Hey, who doesn't love Doraemon?

Anyway, I told a friend this point on Japan's population decline. He remarked, "They have sex education. It's called anime and manga."

A funny joke, yet in actuality anime and manga teaches you the following about sex:

If you find a woman attractive, you're a hentai: pervert! 

(credit)

If you tell a girl she's beautiful, you're a pervert.


(credit)

If you think about sex, guess what, you're a pervert.

(credit)

Much like the problem with Japan's whole country believing you call bald people "skinhead," they just won't change this false ideology. 

Sexualizing someone in this country is considered perverse and wrong. This is why they're trapped in a downward spiral of self-destruction and population doom. 

It's a shame. Japan is one of my favorite places in the world. The people are fun and friendly. I'll smile at strangers and they smile back. If you lose something, i.e. money, it'll probably be returned because they're an honest society. The customer service in most establishments is so great it's from another planet. 

I'd argue it's better here than in most other places for several reasons. Yet they won't survive if they continue to think about sex as perverse and impure. 

Europe had the sexual revolution. 

(credit)

In the States they have prom to secretly promote procreation to the young. Don't tell.


(credit)

Japan has had no sexual revolution and there are no proms or dances. Instead they separate boys and girls during all sports activities and almost any chance they get. Girls on one side, boys on another. 



(credit)

And men and women follow suit into adulthood. I'll often see a group of three men and three women on dates in a large group. The women sit on one side of the table talking to each other and holding hands. The men do about the same on their side. Meanwhile everyone casually ignores the opposite sex.
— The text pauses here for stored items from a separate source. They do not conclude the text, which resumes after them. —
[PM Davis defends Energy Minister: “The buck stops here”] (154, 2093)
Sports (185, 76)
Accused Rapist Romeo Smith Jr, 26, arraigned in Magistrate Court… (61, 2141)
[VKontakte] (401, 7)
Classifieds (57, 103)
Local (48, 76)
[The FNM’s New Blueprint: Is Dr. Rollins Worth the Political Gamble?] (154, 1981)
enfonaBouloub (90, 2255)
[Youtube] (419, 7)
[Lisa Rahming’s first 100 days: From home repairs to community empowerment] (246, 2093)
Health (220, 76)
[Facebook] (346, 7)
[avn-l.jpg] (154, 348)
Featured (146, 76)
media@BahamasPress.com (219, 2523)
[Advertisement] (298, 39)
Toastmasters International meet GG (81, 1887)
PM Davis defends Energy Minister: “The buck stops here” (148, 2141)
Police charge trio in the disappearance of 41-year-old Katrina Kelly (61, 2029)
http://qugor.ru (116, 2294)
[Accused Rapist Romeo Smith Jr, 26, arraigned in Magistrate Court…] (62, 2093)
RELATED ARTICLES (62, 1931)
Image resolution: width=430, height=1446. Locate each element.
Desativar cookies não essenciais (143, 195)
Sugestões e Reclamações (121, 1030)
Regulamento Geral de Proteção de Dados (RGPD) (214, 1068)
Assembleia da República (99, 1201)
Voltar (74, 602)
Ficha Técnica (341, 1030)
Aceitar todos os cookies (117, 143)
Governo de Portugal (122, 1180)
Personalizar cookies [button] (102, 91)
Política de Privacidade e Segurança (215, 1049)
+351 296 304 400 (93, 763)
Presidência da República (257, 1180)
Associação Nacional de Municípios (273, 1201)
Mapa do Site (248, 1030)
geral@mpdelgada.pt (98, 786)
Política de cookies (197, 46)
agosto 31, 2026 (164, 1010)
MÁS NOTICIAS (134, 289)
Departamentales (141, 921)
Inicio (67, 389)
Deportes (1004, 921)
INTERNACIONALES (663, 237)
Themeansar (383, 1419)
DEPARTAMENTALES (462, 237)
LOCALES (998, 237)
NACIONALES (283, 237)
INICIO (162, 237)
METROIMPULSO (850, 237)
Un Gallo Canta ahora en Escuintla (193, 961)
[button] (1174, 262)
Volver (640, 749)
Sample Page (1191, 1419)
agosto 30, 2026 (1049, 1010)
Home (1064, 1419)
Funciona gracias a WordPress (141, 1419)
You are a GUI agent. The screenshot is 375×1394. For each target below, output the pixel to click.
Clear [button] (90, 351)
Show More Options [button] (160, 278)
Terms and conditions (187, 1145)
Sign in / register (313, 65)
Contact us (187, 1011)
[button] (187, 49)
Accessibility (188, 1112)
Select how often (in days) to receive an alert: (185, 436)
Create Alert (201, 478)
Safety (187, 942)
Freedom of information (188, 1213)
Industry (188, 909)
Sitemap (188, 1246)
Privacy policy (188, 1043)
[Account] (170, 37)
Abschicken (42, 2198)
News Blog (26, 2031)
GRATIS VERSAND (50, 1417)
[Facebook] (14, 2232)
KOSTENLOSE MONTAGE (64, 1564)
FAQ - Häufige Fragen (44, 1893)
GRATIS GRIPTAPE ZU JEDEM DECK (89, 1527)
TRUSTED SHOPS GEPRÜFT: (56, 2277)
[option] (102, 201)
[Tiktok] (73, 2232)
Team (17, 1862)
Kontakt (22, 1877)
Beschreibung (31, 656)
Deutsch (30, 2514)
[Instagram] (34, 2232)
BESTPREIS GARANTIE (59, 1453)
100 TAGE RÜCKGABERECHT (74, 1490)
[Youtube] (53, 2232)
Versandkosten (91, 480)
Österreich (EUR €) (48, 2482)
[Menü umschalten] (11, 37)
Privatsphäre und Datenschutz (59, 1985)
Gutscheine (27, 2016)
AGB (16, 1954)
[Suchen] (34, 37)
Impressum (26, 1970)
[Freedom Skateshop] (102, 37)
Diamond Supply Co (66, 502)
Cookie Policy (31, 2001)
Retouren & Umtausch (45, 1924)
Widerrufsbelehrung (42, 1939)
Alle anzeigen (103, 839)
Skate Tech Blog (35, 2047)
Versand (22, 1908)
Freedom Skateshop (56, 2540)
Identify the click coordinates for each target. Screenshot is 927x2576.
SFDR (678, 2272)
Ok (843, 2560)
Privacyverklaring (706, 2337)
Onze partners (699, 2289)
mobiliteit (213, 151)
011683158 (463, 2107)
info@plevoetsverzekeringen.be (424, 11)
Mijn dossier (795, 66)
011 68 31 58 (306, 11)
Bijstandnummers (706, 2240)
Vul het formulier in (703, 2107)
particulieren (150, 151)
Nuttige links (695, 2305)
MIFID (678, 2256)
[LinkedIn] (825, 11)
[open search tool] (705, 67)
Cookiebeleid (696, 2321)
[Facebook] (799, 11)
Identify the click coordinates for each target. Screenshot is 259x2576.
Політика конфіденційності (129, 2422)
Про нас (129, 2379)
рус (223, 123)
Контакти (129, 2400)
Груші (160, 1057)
In my jr high school days in Texas we had girls on the football team. In the first high school I taught at in Japan a girl told her teacher she liked baseball. He corrected her, "You like to watch baseball, because girls play softball."

She didn't argue.

It's natural to be shy around the opposite sex. Here people accept segregated, sexless, shy traits as if this was the way of the world. 

Then you have all of these grown ups walking around thinking sex is scary, weird, and unnatural. They have festivals to make light of sex as if it's some sort of unspoken thing you joke about at parties:


(credit)

One could toss the problem onto the laps of married couples and say they don't have time to raise more than one or two children or there's not enough childcare. Yet there are still thousands of virgins in this country who are terrified of sex and say they'll die before they try it. 

The lack of sex education needs to be addressed; otherwise, the problem of population decline will steadily rise. 

To be frank, Japan is fucking itself by being overly chaste.